● **Activity**
Would you copy all lines in the data that contain the word "computer"?

● **Data for review**
--------------------------------

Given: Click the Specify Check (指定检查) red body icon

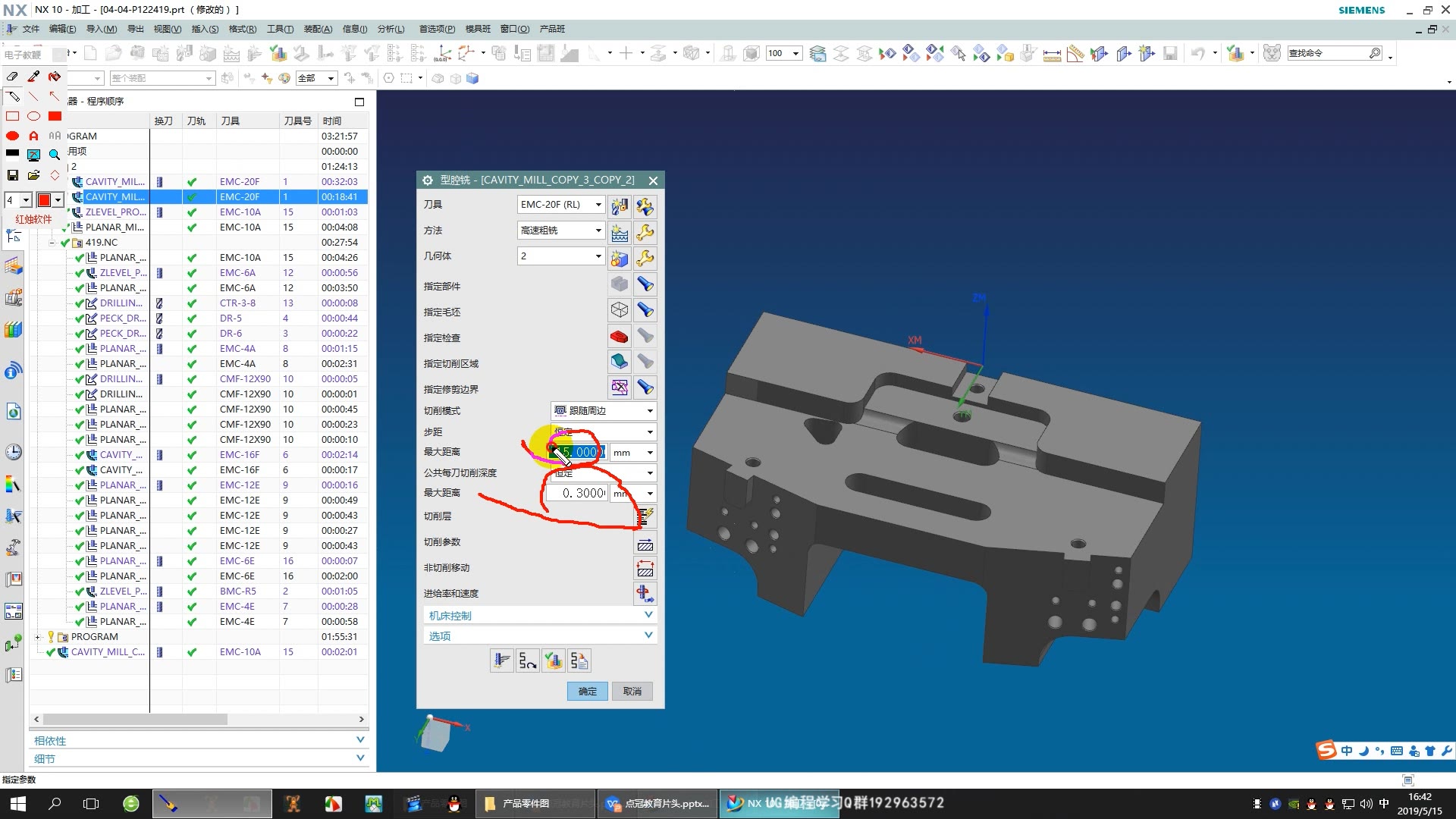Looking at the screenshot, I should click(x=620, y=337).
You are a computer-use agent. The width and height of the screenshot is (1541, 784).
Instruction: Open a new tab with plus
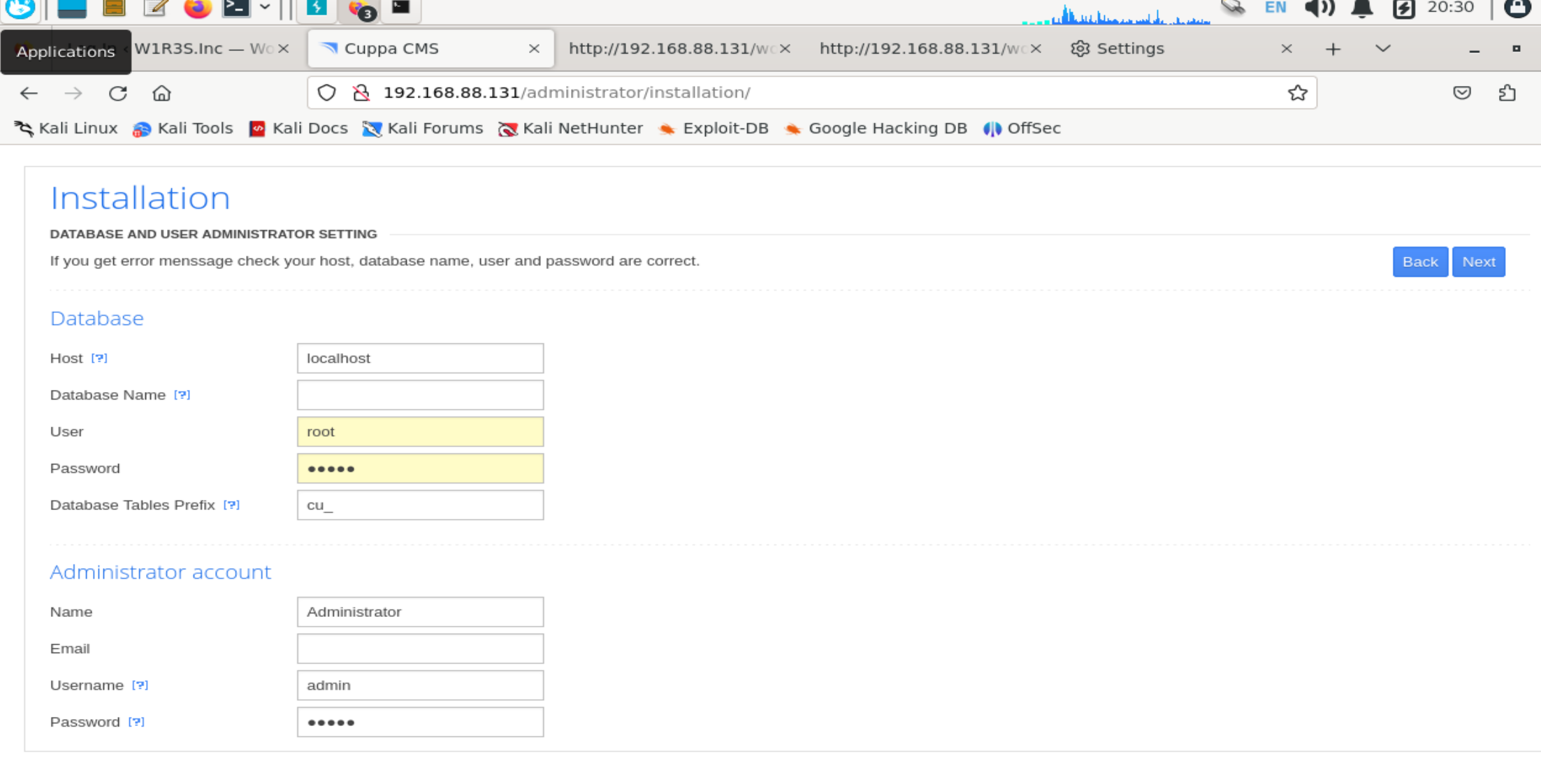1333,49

--------------------------------

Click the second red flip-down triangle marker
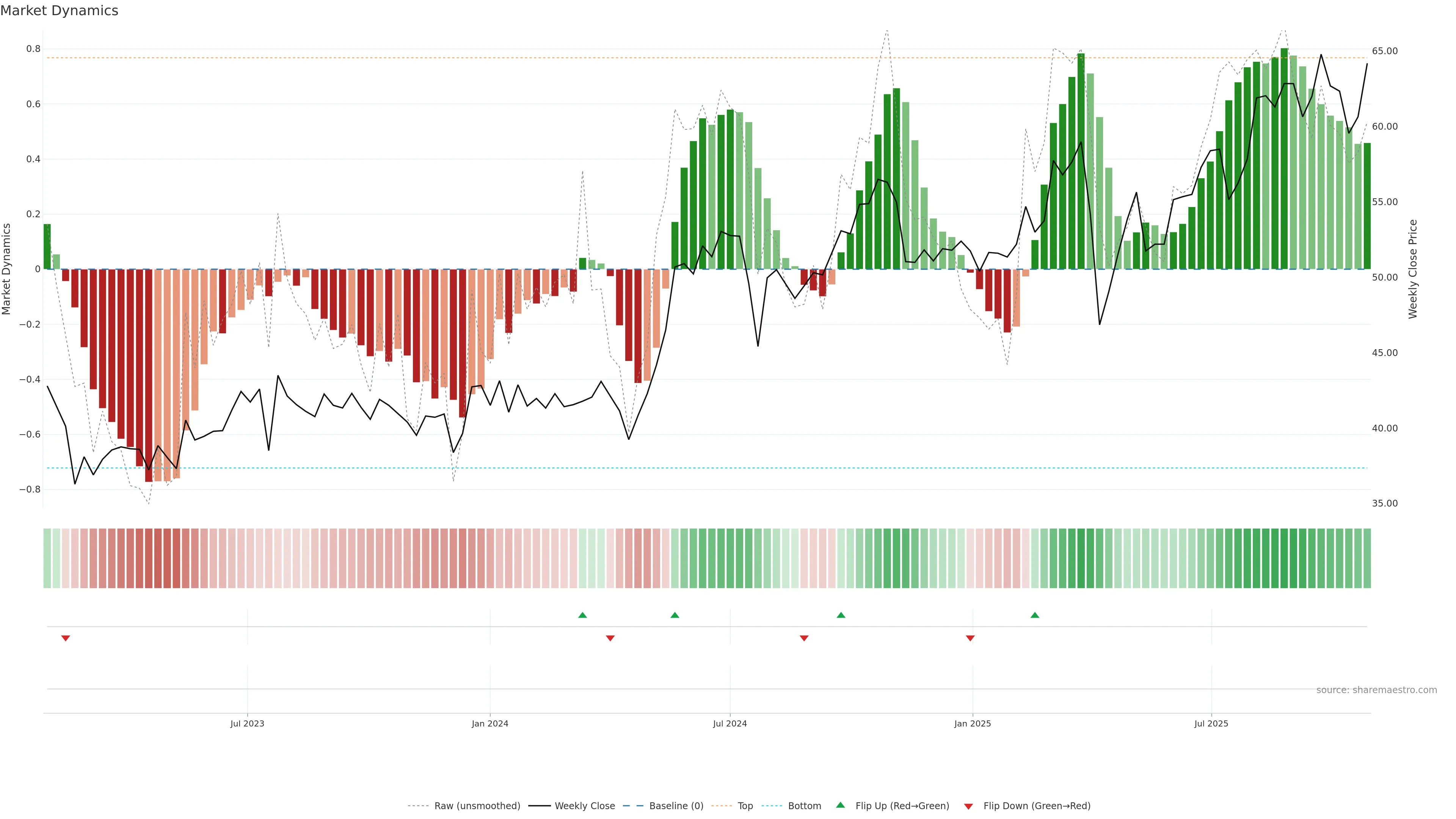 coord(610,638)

--------------------------------

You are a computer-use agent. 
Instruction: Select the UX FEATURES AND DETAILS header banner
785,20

--------------------------------

● **Exercise output**
You are a computer-use agent. The width and height of the screenshot is (1541, 784).
You are a computer-use agent. 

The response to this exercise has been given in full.